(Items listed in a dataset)
- - - -
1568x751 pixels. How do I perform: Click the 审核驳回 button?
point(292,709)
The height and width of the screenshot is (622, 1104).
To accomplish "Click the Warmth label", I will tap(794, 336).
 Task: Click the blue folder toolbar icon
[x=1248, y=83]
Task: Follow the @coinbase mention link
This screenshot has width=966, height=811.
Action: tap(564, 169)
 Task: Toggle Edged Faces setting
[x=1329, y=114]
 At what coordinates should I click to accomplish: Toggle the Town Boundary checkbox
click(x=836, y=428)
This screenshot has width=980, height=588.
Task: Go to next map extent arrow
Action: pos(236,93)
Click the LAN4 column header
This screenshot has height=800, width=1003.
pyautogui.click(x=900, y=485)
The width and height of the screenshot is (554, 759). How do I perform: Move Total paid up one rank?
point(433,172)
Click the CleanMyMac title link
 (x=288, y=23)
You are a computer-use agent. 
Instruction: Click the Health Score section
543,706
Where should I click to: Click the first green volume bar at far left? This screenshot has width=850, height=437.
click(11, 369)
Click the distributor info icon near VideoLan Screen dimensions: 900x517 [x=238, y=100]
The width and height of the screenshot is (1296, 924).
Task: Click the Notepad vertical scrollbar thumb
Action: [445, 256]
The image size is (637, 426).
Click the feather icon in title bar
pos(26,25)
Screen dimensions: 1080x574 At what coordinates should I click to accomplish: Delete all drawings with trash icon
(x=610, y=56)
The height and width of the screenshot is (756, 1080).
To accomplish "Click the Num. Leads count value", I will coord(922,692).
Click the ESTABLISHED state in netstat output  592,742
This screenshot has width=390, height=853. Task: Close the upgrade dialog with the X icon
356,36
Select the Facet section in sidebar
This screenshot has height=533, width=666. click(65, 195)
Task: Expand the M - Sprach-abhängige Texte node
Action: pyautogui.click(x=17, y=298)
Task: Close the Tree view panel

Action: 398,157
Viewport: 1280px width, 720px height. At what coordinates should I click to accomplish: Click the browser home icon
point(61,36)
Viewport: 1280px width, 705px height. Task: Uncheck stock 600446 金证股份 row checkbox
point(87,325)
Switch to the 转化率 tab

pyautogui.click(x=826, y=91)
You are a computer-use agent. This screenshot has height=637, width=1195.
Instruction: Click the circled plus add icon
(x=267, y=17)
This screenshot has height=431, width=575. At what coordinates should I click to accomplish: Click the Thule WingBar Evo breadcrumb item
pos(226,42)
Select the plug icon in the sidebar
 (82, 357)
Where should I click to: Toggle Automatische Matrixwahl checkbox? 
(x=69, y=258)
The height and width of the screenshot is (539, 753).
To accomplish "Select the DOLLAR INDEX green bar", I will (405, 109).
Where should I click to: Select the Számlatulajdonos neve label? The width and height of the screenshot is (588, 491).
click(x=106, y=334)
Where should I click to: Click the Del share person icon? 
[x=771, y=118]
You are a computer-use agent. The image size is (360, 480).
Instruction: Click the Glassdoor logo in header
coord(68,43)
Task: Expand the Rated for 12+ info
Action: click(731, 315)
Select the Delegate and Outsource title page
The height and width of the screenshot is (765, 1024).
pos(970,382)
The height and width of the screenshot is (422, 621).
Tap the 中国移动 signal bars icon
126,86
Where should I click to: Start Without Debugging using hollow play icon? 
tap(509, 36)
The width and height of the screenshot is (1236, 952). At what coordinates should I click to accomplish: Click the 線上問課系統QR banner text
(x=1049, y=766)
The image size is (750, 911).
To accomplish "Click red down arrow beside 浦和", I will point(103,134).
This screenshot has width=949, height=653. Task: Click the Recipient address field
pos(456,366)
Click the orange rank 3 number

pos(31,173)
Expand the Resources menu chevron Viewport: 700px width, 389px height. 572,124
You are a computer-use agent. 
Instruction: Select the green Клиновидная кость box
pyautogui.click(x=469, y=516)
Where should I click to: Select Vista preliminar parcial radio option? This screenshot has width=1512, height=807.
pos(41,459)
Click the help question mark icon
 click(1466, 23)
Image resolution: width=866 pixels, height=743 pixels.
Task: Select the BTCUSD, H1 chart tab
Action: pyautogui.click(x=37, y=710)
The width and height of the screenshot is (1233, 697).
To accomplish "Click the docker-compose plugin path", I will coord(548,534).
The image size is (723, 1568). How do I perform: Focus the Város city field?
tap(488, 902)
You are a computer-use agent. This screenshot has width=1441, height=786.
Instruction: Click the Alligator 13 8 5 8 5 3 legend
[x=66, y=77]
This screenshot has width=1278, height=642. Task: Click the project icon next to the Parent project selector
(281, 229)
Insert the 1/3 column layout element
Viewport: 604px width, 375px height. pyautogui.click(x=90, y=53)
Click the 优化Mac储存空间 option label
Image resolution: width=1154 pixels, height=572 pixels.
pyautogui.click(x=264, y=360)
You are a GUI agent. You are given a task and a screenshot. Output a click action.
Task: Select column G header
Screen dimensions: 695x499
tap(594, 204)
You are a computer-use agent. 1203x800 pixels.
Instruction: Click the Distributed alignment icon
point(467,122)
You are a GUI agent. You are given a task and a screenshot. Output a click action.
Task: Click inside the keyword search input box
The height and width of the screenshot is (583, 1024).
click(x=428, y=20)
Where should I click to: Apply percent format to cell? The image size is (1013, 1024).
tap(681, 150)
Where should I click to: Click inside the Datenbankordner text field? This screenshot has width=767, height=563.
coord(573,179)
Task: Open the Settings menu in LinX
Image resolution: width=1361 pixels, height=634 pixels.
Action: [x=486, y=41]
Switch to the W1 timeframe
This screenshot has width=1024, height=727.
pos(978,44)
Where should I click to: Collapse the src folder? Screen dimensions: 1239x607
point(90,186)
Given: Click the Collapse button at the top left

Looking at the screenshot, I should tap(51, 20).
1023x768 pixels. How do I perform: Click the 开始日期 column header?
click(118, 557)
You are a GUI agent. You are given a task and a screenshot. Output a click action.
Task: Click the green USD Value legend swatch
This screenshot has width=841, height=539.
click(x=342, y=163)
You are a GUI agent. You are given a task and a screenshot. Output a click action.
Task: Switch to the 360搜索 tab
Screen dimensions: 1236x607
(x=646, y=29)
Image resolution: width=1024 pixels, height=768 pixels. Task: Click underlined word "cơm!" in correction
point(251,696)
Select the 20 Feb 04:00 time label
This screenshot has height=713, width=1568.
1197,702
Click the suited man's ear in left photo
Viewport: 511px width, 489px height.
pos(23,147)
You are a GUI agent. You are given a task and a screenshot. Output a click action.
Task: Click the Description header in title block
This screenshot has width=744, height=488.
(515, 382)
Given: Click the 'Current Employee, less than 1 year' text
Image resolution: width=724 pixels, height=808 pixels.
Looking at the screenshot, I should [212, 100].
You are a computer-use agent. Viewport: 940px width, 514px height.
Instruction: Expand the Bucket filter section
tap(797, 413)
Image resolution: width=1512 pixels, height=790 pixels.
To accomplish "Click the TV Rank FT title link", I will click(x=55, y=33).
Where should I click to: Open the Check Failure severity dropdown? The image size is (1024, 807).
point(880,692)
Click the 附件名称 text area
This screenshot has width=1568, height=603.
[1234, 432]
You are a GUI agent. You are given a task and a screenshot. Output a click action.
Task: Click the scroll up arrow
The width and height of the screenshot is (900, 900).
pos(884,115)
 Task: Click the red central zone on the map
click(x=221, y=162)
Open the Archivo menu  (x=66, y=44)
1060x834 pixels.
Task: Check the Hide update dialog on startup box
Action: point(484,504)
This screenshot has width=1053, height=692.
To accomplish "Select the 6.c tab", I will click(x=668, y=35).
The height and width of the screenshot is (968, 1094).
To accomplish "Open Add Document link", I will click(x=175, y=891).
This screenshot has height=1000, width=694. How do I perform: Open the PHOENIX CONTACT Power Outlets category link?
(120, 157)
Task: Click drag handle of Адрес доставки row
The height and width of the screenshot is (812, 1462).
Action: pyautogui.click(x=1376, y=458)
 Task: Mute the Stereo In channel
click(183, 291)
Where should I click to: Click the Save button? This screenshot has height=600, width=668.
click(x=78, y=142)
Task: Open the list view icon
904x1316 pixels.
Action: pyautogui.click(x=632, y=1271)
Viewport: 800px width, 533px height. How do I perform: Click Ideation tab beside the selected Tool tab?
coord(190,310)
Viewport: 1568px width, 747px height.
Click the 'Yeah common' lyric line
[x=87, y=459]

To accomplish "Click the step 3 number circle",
- - - -
• _WORK REQUEST_: Scan the records above for the string "will", then select every line that holds it.

• _EXERCISE SOLUTION_:
To accomplish "Click the Warmth label", I will tap(794, 336).
To accomplish "Click the Num. Leads count value", I will coord(922,692).
To accomplish "Select the DOLLAR INDEX green bar", I will (405, 109).
To accomplish "Click red down arrow beside 浦和", I will point(103,134).
To accomplish "Click the docker-compose plugin path", I will coord(548,534).
To accomplish "Click the TV Rank FT title link", I will click(x=55, y=33).
To accomplish "Select the 6.c tab", I will click(x=668, y=35).
To accomplish "Open Add Document link", I will click(x=175, y=891).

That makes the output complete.